Born in the northeastern city of Mashhad in 1969 -- 10 years before the Islamic Revolution that brought Ayatollah Ruhollah Khomeini, Khamanei's predecessor, to power -- Mojtaba went on to serve in the military during the devastating Iran-Iraq war, as a member of the elite Habib ibn Mazahir al-Asadi Battalion.
The 1980-to-1988 conflict pitted the young Islamic Republic against Saddam Hussein's Iraq. It is regularly cited by experts as a key influence on the character and development of the new regime in Iran, helping embed its particular fusion of clerical supremacy and authoritarian nationalism.
The war also served as a springboard for battlefield heroes to achieve future political power, partially through entrenching and expanding the role of the Islamic Revolutionary Guard Corps -- IRGC -- in the running of the country. Members of Mojtaba's battalion were among them.

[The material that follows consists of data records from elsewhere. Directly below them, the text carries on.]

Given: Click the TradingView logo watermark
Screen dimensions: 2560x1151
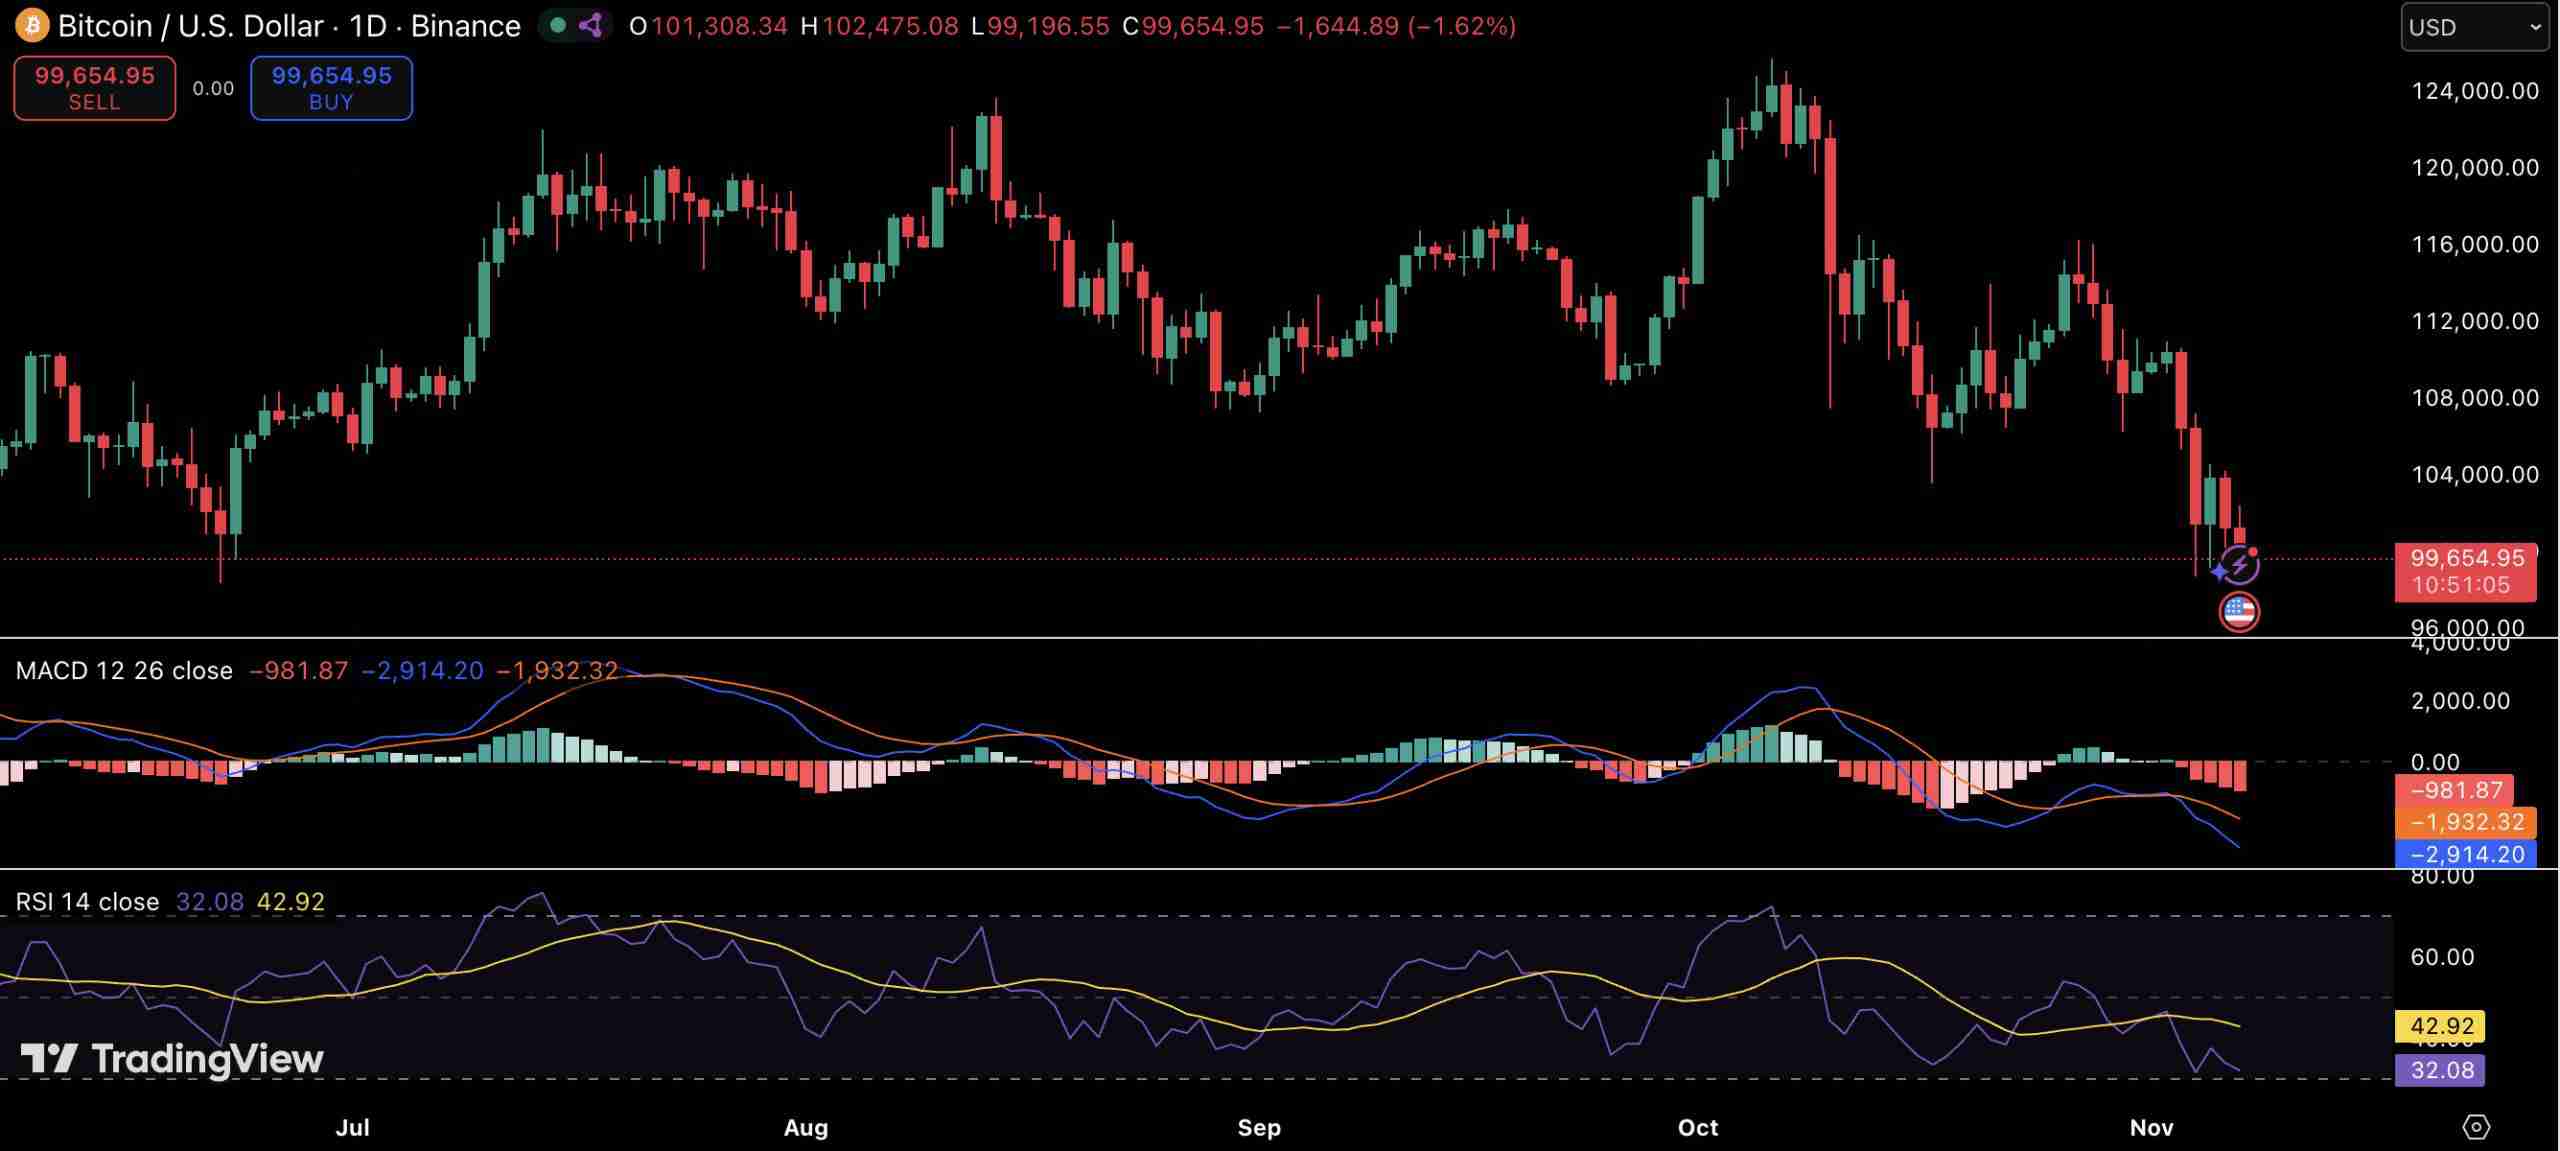Looking at the screenshot, I should pyautogui.click(x=172, y=1058).
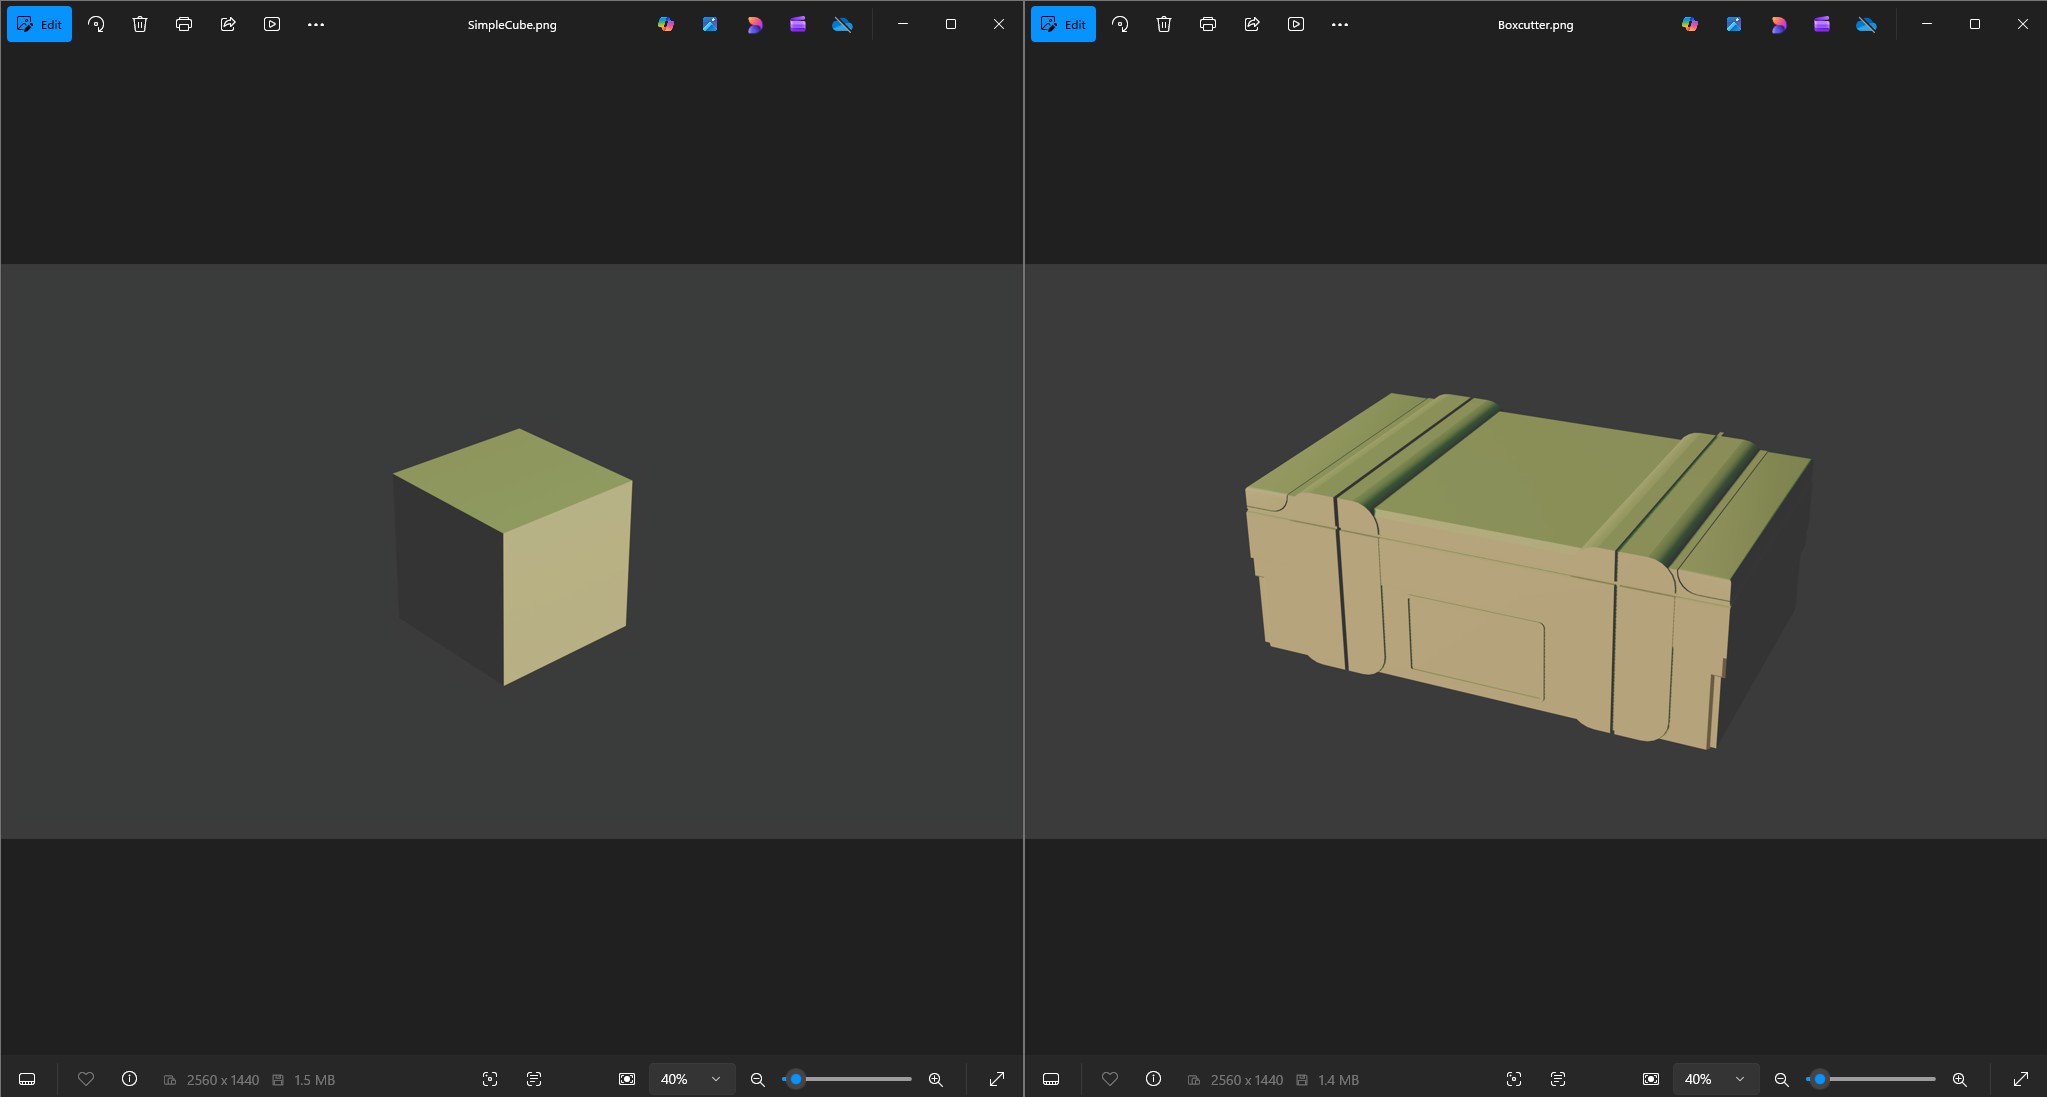Screen dimensions: 2047x1097
Task: Print the Boxcutter.png image
Action: point(1207,24)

Vali Nasr, a professor at Johns Hopkins University, tipped Mojtaba as a significant center of power in a post-Khamenei Islamic Republic in his recent book "Iran's Grand Strategy." Both his family ties and military service lent him political weight and vital connections with the IRGC and other parts of the country's powerful security establishment, Nasr suggested.
In 1999, Mojtaba moved to the holy city of Qom, south of Tehran, where he became a cleric and a religious teacher. There, Suzanne Maloney, of the Brookings Institution think tank wrote last month, "Mojtaba studied under the extremist hard-line cleric Ayatollah Taqi Mesbah Yazdi."
After Qom, Mojtaba returned to Tehran to take up a role at the Office of the Supreme Leader, according to a 2023 Chatham House think tank report by Saeid Golkar and Kasra Aarabi. "Over time, Khamenei, the elder, would train his son to lead his office," they wrote.
The supreme leader's son took an active role in politics, too, working with former President Mahmoud Ahmadinejad on the latter's 2005 and 2009 presidential campaigns.
The 2009 contest prompted mass anti-government protests, with demonstrators citing reported electoral irregularities and alleging vote rigging. The protests were crushed by the security forces. Mojtaba, analysts and observers said, was a key figure shaping the crackdown.
"Since then, with his father's full backing, Mojtaba has emerged as the man behind the curtain controlling the Office of the Supreme Leader, with heavy involvement in decision-making across the Islamic Republic," Golkar and Aarabi wrote.
Western media reports also suggested the Mojtaba had used his position to amass enormous wealth, with some estimates suggesting a financial empire worth billions of dollars.
Mojtaba's hardline reputation could align well with a more militarized Iranian state under threat from foreign nations, Maloney wrote last month.
He "wields significant influence behind the scenes through his extensive ties with security forces and the IRGC. The recent uprising and intensifying U.S. military presence in the region have reportedly strengthened Mojtaba's hand," Maloney wrote.